Con Storaro y Loquasto en el equipo técnico, por cierto, uno de los más amplios que recuerdo en el cine de Allen con decenas de encargados de sonido, decoración, arte, efectos visuales, algo que indica que no es el dinero lo que ha faltado en este proyecto… la cámara parece plegarse a que disfrutemos del grado exacto de iluminación, del reflejo perfecto en el cristal, del brillo en la pupila de una actriz, en vez de fijarnos en la insustancialidad de lo que se nos cuenta. Rara vez me desagrada algún plano de Allen y en esta ocasión consigue revolverme en dos tomas circulares, una completa y otra parcial que sólo pueden obedecer a un sentido estético deformado o a un juego competitivo por mostrar un alarde técnico, pero que, visualmente, terminan resultando feístas. Ese exceso visual no es el único de la película, el musical también está presente. Que Allen es un entendido y un apasionado del jazz lo sabe todo el mundo, pero la vida no es una banda sonora permanente, ni mucho menos una banda sonora de jazz. Agradable sí, pero a vueltas con la misma pega, se cae en el error de dejarse envolver por la música y no prestar atención a lo que se dice o a lo que se ve. Es una perfecta banda sonora para disfrutar sin la película, pero que, como todo lo perfecto de esta película no consigue ensamblar con el conjunto.

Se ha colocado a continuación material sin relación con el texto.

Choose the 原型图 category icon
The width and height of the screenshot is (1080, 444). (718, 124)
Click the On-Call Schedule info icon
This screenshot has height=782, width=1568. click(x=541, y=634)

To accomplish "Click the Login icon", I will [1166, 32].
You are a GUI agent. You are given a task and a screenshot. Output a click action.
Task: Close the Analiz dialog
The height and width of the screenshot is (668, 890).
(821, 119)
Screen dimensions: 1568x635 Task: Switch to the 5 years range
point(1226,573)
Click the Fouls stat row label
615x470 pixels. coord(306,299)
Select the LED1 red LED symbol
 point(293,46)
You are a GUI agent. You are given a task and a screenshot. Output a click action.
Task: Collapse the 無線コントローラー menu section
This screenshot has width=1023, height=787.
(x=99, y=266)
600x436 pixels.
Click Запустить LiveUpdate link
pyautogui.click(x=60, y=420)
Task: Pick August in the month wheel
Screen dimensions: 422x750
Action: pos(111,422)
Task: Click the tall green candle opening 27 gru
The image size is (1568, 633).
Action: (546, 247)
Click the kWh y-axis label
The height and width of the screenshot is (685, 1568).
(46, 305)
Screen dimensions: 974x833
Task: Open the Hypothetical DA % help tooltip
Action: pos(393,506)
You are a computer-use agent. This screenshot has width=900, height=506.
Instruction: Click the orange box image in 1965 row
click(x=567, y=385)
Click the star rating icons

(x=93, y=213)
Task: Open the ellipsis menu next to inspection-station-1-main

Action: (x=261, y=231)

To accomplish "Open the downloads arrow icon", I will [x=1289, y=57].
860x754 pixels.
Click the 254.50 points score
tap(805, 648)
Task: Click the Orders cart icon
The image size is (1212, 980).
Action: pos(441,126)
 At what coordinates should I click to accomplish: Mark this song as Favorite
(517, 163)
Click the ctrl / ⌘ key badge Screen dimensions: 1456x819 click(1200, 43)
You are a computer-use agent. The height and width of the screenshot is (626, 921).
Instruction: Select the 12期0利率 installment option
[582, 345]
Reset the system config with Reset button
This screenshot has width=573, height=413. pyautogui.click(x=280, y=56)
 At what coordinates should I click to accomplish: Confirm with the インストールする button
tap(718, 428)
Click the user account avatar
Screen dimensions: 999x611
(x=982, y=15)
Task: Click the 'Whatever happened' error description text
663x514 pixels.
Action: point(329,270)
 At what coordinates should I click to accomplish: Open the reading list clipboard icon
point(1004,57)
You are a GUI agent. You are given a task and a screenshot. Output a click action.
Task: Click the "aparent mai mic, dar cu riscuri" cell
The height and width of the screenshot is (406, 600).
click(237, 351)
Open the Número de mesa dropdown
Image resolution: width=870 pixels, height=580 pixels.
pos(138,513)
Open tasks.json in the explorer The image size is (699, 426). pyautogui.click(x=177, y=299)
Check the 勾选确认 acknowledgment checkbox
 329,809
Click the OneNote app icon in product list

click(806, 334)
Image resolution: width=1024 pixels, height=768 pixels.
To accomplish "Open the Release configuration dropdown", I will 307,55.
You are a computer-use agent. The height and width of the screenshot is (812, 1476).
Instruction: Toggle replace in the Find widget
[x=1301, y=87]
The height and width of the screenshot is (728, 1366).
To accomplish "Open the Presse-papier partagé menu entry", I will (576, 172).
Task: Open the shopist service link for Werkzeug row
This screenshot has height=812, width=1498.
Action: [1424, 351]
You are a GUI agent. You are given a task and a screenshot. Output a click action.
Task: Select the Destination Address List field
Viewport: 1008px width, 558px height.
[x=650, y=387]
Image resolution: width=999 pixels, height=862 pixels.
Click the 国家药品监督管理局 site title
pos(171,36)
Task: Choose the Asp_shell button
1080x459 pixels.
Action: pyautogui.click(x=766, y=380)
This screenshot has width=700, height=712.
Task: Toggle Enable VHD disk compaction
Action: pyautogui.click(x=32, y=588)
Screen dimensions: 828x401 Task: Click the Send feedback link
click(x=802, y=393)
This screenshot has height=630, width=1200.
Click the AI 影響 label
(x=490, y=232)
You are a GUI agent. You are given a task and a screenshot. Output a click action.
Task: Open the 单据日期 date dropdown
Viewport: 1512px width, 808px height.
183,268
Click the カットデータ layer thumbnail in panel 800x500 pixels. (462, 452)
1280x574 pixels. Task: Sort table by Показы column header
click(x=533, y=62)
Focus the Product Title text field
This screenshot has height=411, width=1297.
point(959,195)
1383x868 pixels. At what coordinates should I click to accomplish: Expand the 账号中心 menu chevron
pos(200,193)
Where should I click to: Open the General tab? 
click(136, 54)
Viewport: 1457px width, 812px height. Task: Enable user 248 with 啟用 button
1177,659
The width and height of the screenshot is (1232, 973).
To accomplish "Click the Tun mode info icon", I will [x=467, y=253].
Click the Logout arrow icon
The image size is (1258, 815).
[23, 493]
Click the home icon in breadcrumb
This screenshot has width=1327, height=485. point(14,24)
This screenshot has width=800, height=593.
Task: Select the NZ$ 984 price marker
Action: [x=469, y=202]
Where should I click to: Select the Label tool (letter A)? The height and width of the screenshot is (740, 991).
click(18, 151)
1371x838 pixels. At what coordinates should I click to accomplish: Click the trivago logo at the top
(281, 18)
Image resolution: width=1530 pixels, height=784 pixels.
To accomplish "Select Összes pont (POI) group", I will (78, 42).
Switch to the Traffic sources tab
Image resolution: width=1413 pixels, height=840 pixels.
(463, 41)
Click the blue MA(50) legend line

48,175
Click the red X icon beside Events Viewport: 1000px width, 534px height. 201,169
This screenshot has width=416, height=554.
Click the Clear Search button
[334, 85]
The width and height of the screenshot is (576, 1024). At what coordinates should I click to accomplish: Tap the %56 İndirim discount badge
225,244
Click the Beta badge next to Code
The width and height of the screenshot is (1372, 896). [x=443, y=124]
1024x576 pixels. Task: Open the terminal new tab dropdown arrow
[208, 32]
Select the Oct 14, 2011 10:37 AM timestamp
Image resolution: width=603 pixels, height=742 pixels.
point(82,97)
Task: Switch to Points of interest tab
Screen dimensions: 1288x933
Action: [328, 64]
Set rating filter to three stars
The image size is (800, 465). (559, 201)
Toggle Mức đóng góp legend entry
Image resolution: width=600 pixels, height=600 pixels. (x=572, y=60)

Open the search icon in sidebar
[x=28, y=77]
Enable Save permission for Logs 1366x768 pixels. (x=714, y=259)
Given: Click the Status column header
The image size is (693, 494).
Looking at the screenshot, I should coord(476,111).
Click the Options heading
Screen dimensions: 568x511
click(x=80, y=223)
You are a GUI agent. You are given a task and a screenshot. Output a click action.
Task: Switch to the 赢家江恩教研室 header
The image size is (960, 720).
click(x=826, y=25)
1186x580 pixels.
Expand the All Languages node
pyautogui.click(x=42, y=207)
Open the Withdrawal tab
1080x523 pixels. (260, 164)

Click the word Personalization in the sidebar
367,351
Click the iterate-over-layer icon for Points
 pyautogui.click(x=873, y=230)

Antaño se criticaba a Allen por querer parecerse a Bergman, semejanza que siempre se me antojó ridícula porque, hablando de temas similares ni la ética ni la estética de sus cines podían compararse. Ahora echo de menos cierto pose bergmaniano en sus puestas en escena y en sus contenidos, ahora que año tras año se habla del testamento cinematográfico de Allen, vuelvo a repetir cuánto me gustaría que Allen hubiera parado hace tiempo y mi memoria no recordara que tras Hannah y sus hermanas, Misterioso asesinato en Manhattan, Delitos y faltas o la crepuscular, para mí, Match Point (remake no acreditado de la anterior) han sucedido una serie de películas apáticas, irregulares, con ciertos momentos de esplendor pero con muy poco brillo si se exceptúa aquella Midnight in Paris. Es lo que nos toca, lamentarnos del pasado y seguir deseando, año tras año, la próxima de Allen, porque como dice uno de sus personajes, hay que vivir todos los días como si fueran el último porque al final vas a acertar, y cada vez se acerca más el día en que digamos que ya no habrá más cine de Allen.